By Jonathan Stempel
(Reuters) - A federal judge on Thursday refused to order the National Football League to consider replaying the conference title game where the Los Angeles Rams defeated the New Orleans Saints and gained entry to the Super Bowl after a critical missed call by officials.
U.S. District Judge Susie Morgan in New Orleans said Saints season ticket holders who sued over the game could not compel Commissioner Roger Goodell to enforce NFL rules letting him order a game's replaying or rescheduling after an "extraordinarily unfair" act.
The decision is a fresh setback for embittered Saints fans, likely scuttling their long-shot effort to undo the Rams' 26-23 overtime victory on Jan. 20 in the National Football Conference championship.
Morgan ruled on an expedited basis, with the Rams set to oppose the New England Patriots in Sunday's Super Bowl.

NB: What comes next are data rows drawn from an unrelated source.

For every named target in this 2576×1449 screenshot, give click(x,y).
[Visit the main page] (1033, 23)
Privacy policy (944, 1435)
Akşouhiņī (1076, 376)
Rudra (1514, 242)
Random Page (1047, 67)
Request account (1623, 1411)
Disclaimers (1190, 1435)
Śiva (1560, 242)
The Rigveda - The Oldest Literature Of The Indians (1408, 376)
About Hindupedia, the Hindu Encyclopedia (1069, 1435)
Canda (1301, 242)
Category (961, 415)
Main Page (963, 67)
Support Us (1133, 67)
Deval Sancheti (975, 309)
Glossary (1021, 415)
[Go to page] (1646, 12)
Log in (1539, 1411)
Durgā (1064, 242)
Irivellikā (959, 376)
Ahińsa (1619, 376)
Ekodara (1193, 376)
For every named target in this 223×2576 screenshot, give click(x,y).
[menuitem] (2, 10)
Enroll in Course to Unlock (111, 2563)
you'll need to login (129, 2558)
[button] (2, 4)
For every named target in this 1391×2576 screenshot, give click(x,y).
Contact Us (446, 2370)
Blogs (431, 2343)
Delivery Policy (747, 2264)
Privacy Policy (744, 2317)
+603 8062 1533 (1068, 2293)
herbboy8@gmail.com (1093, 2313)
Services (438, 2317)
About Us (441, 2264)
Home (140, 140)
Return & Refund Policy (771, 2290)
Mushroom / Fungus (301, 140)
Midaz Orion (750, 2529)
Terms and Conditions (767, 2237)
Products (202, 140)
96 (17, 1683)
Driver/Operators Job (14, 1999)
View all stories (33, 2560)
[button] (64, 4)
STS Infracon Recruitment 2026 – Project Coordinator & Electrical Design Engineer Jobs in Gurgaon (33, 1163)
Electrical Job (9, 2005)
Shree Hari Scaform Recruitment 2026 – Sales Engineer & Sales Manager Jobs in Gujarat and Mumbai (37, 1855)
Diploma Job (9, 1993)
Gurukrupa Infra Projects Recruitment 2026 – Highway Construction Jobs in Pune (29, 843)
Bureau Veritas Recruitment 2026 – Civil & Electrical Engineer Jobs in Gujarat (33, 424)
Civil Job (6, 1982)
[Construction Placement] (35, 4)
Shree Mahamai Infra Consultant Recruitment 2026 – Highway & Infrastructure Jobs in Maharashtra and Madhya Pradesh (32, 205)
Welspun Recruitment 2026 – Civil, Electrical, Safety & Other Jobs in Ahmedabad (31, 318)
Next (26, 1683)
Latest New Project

Frank D'Amico, the plaintiffs' lawyer, said in a statement Morgan did not rule on Goodell's authority to act, and the NFL's inaction denied his clients a chance to buy Super Bowl tickets at face value.
"It is our intention to pursue those rights," D'Amico said.
Lawyers for the NFL and Goodell did not respond to requests for comment. The NFL has said it knew of no replayed games in its 99-year history, "despite war, depression, natural disasters, civil disorder, terrorism, or pandemic."
The Saints lost a chance to beat the Rams in regulation when officials failed to call pass interference or helmet penalties on a Rams cornerback who leveled a Saints receiver with less than two minutes to play, and the score tied.
Goodell told reporters on Wednesday that the league understood fans' frustration with the "no-call," and conceded that the play "should have been called."
He also said the NFL may expand instant replay, though coaches and clubs have historically been "very resistant" to allowing challenges to plays where no penalties were called.
The plaintiffs Tommy Badeaux and Candis Lambert had sued on Jan. 22 in a Louisiana state court, and sought a rare "writ of mandamus" requiring Goodell's review of the disputed game.
The NFL then moved the case to federal court, where Morgan said it belonged, and said it should be dismissed because it was up to referees to fix bad calls, and in Goodell's sole discretion to act now.
In refusing to intervene, Morgan concluded that the NFL, an unincorporated association, and Goodell had no "unequivocal duty imposed by law" to investigate.
"The writ of mandamus may not be used to enforce a disputed right," Morgan wrote.
The case is Badeaux et al v Goodell et al, U.S. District Court, Eastern District of Louisiana, No. 19-00566.